*Exercícios propostos*
[1] Segundo o texto de apoio sobre o romance AS HORAS NUAS, de que morrem Miguel e Gregório?
[2] Dê a continuação do texto de apoio sobre o romance AS HORAS NUAS a partir do ponto em que ele termina.

*Texto de apoio*
◇ ◇ ◇ ◇

As mortes de Miguel (overdose) e Gregório (suicídio) —é interessante destacar a recorrência do suicídio e das mortes “inesperadas” de jovens na obra da autora— nos levam novamente ao mito, mas dentro de uma clave secundária na economia do livro.

Na concepção da tragédia grega proposta por Vernant & Naquet (em Mythe et tragédie en Grèce ancienne), o que estavam em jogo era a moral da cidade (coro= cidadãos, arauto dos tempos de instituições sociais e jurídicas) questionando o protagonista, representante de clãs ligados aos tempos míticos e funcionando como elemento desestabilizador ou mesmo desagregador por conta de seu descomedimento (hybris), que o projeta, durante a ação, do plano humano para o plano mítico. O resultado é a destruição inevitável do herói devido ás necessidades da nova ordem social: “Dans le cadre nouveau du jeu tragique, le héros a donc cesse d´être un modele; Il est devenu, pour lui-même et pour les autres, um problème (…)… la matière véritable de la tragédie, c´est la pensée sociale propre à la cite (…) La tragédie, observe justament Walter Nestle, prend naissance quand on commence à regarder le mythe avec l´oeil du citoyen”.[3]

Em AS HORAS NUAS o descomedimento troca de sinal e desloca-se para o estado das coisas, o mundo em geral, na (des)ordem social da qual são banidas a ética humanista, a pureza, a quietude, a autenticidade, a vidência, o ascetismo. Tanto de forma explícita quanto de forma camuflada. Estamos na cultura do eu mínimo: “O sobrevivencialismo leva a uma desvalorização do heroísmo (…) Um sentimento crescente de que os heróis não sobrevivem inspira o desencanto com os códigos convencionais de masculinidade (…) Não é apenas a masculinidade que perdeu o seu valor de sobrevivência, no entanto, mas todo o conjunto de ideais supostamente antiquados de honra, desafio heroico das circunstâncias e autosuperação” (Christopher Lasch).

A narrativa de Rosa deixa claro o banimento na anedota do rio-assassino:”… me lembro agora de um caso tão estranho que me contou, o caso do rio-assassino que rejeitava uma certa espécie de peixes, não queria esse peixe em suas águas. E o pobre peixe se abraçando desesperadamente à água que o expulsava, que o cuspia para a terra”.

Já no início do romance tal banimento bifurca-se com o controle mais ou menos camuflado do comportamento “destoante”, quando Rosa age “inconvenientemente” (principalmente por não estar mais “na moda”):

“…imagine se aquele avião pousou, está claro que comecei a gritar, Estamos caindo! Por favor, minha senhora, fique calma, pediu a comissária de bordo me agarrando com seus dedinhos de ferro e fazendo aquela cara suave. Tenho ódio de comissária de bordo, todas fingidas, me larga! Já estava em prantos quando ela me entregou suavíssima nas mãos da amiguinha fotógrada, clique!clique! Pouso péssimo, pose pior ainda, clique! A atriz Rosa Ambrósio é carregada para fora do avião completamente embriagada. Primeira página. Ou segunda, enfim não interessa”.

◇ ◇ ◇ ◇

*Extrato de dados*
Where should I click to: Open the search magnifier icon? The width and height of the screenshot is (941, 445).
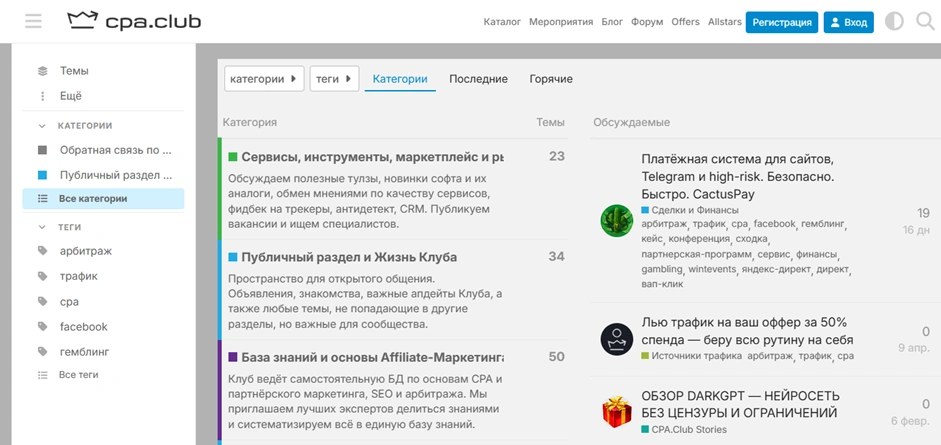point(924,21)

◇ ◇ ◇ ◇

*Respostas das tarefas*
[1] Miguel morre de overdose, e Gregório, por suicídio.

[2]
2. O EUNUCO: Rahul e o Esquecimento

Se o labirinto de memória de Rosa Ambrósio é individual (embora ela tente desesperadamente adquirir o “sentimento do mundo”, seu inferno continua sendo narcísico, e sua memória um jogo de espelhos, um eterno retorno do Mesmo: “Lembrar. Esquecer e de repente voltam os esquecidos com tanta força”; “Estou repetindo?”; “Já disse tudo isso e estou repetindo”), Rahul, seu gato, escancara para o leitor a memória mítica, não aprisionada por Cronos, a memória que corresponde à Visão (ou vidência). Ele será, no romance, o mais próximo de Mnemosyne. Tão próximo, mas ao mesmo tempo tão fatalmente distante.

Mircea Eliade vem lembrar que há uma diferença qualitativa entre Memória e recordação:”A recordação é para aqueles que esqueceram, escreveu Plotine. A doutrina é platônica. ´Para aqueles que esqueceram, a rememoração é uma virtude; mas os perfeitos não perdem jamais a visão da verdade e não têm necessidade de remeorar´(Platão). Uma memória perfeita é superior, portanto, à faculdade de rememorar. De uma maneira ou de outra, a recordação implica em ´esquecimento´ e este, como vimos, equivale, na Índia, à ignorância, à escravidão e à morte. Encontramos uma situação similar na Grécia”.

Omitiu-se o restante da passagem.